Like many smaller urban areas of New Zealand, preserving and enhancing walkability in the historic town centre of Greymouth is a challenging prospect when car accessibility is a parallel and often conflicting key objective. The Town Development Strategy 2010 recognises that providing good pedestrian linkages improves access for residents who do not drive, reduces transport system demand and encourages tourists to stay and explore Greymouth longer, amongst many other acknowledged economic, social and health benefits of walking.
ViaStrada's John Lieswyn led a "walk shop" with key stakeholders to identify walkability issues and possible solutions, followed by a public meeting. The meeting included a slide show presentation, questions and answers, and general discussion.
The study used these inputs, previous submissions, data collection and mapping to develop a pedestrian network.
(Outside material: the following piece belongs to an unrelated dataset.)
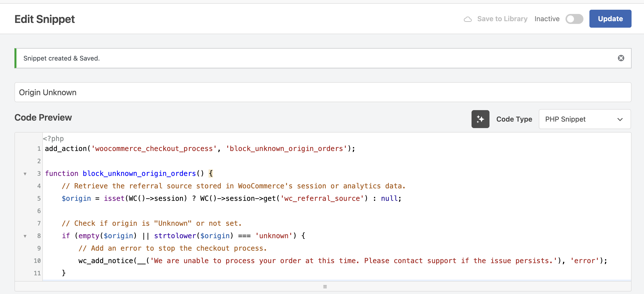
Task: Click the chevron arrow in Code Type select
Action: pos(620,120)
The network is supported by a comprehensive action plan for council consideration in the annual plan process.
The study process focused on the establishment and strengthening of working relationships between council departments and stakeholders, with the aims of leveraging a wide range of funding and assisting with implementation.
Some of the key recommendations include:
- the restoration of a historic link across the railway tracks,
- enhanced or additional pedestrian crossings of the state highway and a major truck route along the waterfront, and
- consideration of a 30 km/h pedestrian zone in the town centre.